Nie dotyka mnie to ani nie jest mi przykro. Ona jest naprawdę miła i wierzę jej.
           -Dziękuję-mówię cicho.
Teraz przytula mnie i robi mi się ciepło. Kiedy już tego nie robi na jej twarzy widzę uśmiech.
           -Może chciałabyś zobaczyć teraz coś więcej? Pogoda nie jest za dobra, ale samochodowa wycieczka nie jest zła, prawda?
Dziesięć minut później jesteśmy już w czarnym Mercedesie. Objeżdżamy okolicę. Pierwszy raz widzę Manhattan. Nie umiem go nawet opisać. Chyba za dużo się dziś zdarzyło, a jeszcze nie ma 17. To była bardzo szybka wycieczka i już jesteśmy z powrotem. Ona idzie od razu na górę, a ja idę kupić sobie coś w restauracyjnym barku. Gorąca czekolada kosztuje trzy razy więcej jak w drogiej restauracji w Polsce, ale Caroline powiedziała mi, że mają tam własny rachunek i mam na niego brać wszystko co chcę. Oczywiście nie chcę naciągać ich na wielkie rzeczy, ale czekolada będzie chyba okay. Po wypiciu idę w kierunku windy. Wsiadam spokojnie. Nagle do windy wbiegają jeszcze dwie osoby. Jest to dla mnie trochę dziwne, bo nie widziałam w tym budynku jeszcze nikogo w biegu. Wszyscy, nawet śpiesząc się wyglądają bardzo spokojnie. Z zaciekawieniem patrzę na nich. Jeden z nich to nastolatek, chyba w moim wieku, może trochę starszy. Ma ciemną naciąganą czapkę i ciemne okulary. Od razu zgaduję, że to jakiś szpaner, bo kto normalny chodzi w zimie w okularach przeciwsłonecznych. Utrzymuję powagę i przyciskam przycisk z moim piętrem.
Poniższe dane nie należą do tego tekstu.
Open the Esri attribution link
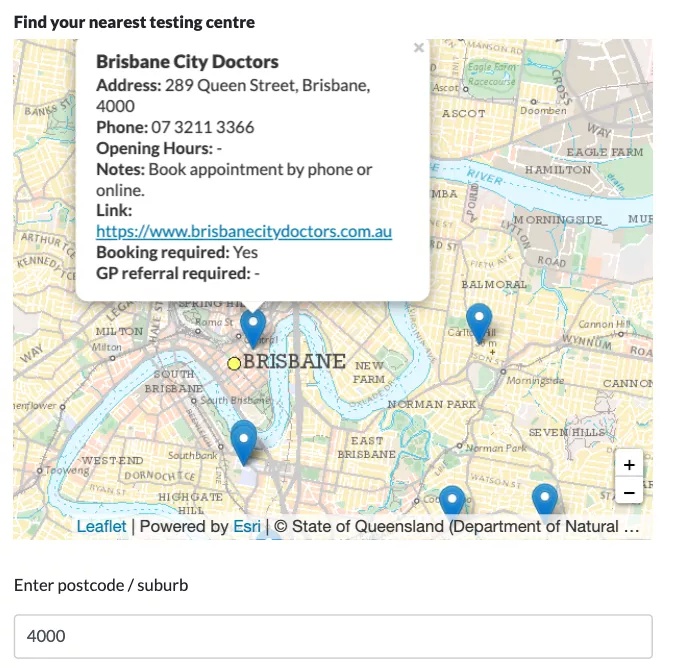The height and width of the screenshot is (668, 698). pos(247,526)
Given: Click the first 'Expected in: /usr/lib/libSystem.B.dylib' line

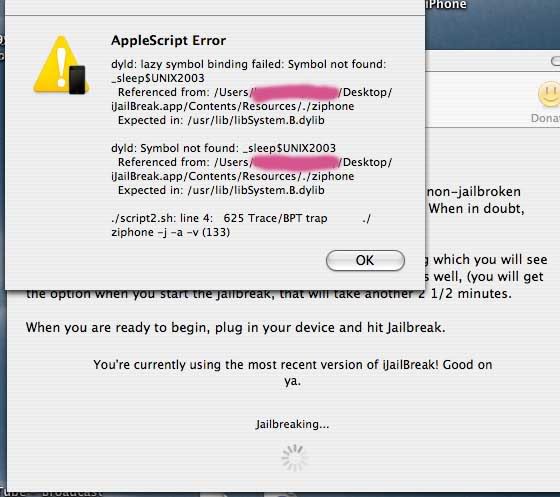Looking at the screenshot, I should 221,120.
           -Wysoko-uśmiecha się do mnie chłopak i przyciska piętnastkę.
           -Tak-odpowiadam spokojnie.
           -Chyba trafiła nam się nowojorska dama-mówi dziwnym głosem ten drugi.
Robi mi się średnio miło. Nie chcę się wdawać w rozmowę z tymi chłopakami i modlę się, aby wreszcie wysiedli. Na szczęście winda jest szybka i już ich nie ma. Uff.